A Stop On Grief's Journey
By Lynn Batcher, Chaplain & Grief Support Volunteer
Perhaps Surprising to Most People
“…Can it be that in a world so full and busy, the loss of one
weak creature makes a void in any heart, so wide and deep
that nothing but the width and the depth of vast eternity
can fill it up?” - Charles Dickens.
We human beings are created out of love, for love. We flourish when we form deep connections with our world and especially with other people. These relationships enrich our lives and help us endure life’s inevitable struggles. The downside of that reality is that with the loss of a deep connection comes great distress. When we lose someone or something important to us, we are sorrowful; we can’t think straight; we question the meaning of our lives; and, we sometimes become ill.
According to a growing body of evidence and the experiences of so many, we recognize that we have also been given a way to not only survive the loss of a love, but to grow through it. In the words of psychologist George Bonanno, human beings seem to be “wired” to recover from the many effects of great loss, yet not alone. The vast majority of us do recover and many of us grow in our capacity for compassion and mature relationships.

# EXERCISES TO COMPLETE
1. In the essay on grief, which psychologist says human beings seem to be "wired" to recover from the effects of great loss?
2. Please carry the essay on grief forward from its last sentence.
These rows come from a separate source.

Records from a data source
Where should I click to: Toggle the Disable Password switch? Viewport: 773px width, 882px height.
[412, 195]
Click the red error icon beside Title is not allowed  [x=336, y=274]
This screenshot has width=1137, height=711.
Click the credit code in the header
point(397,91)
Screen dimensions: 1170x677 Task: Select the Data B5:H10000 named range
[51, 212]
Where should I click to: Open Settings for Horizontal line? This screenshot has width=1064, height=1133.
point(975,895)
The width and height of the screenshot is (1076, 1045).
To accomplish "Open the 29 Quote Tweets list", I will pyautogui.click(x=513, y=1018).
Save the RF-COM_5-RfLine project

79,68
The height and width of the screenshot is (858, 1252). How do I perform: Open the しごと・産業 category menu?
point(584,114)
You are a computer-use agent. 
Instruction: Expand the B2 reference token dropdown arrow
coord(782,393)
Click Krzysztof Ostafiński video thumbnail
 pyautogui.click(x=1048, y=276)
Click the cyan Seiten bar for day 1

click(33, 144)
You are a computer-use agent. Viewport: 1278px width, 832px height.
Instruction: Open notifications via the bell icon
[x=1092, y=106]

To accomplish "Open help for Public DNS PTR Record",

# RESPONSES TO THE TASKS
1. George Bonanno.

2.
Perhaps surprising to most people is that the process of grief itself is the principal way that we do this. Grief is the road we travel from the chaos of early loss to the peace of a new normal. It is a journey that can transform us.
We Want No One to Have to Go It Alone
"…Grief feels like suspense. Or like waiting; just hanging
about waiting for something to happen…it doesn’t seem
worth starting anything. I can’t settle down. I yawn,
I fidget, I smoke too much. Up till this time I always had
too little time. Now there is nothing but time.
Almost pure time, empty successiveness" - C.S. Lewis.
Of course, recovery, much less growth and transformation, does not always happen. It depends on many factors, but especially on having circles of support. We need other people—friends, family, colleagues, faith communities, sometimes professionals and others. It is possible to engage the grief journey alone, but it is definitely the hard way to travel and can make one’s journey with grief very slow.
This is why Genesis’ compassionate, quality health services include care for those left behind when a loved one dies. Genesis Grief Support exists because we want no one to have to go it alone.
I have had the privilege of companioning people along their grief journeys for over thirty years working in churches and as a hospital chaplain. I have also suffered my own losses, like the unexpected death of my husband of forty-five years together and followed by my mother’s death less than a year later. I have seen in others and in myself the transformative power of grief and how redemptive suffering can be.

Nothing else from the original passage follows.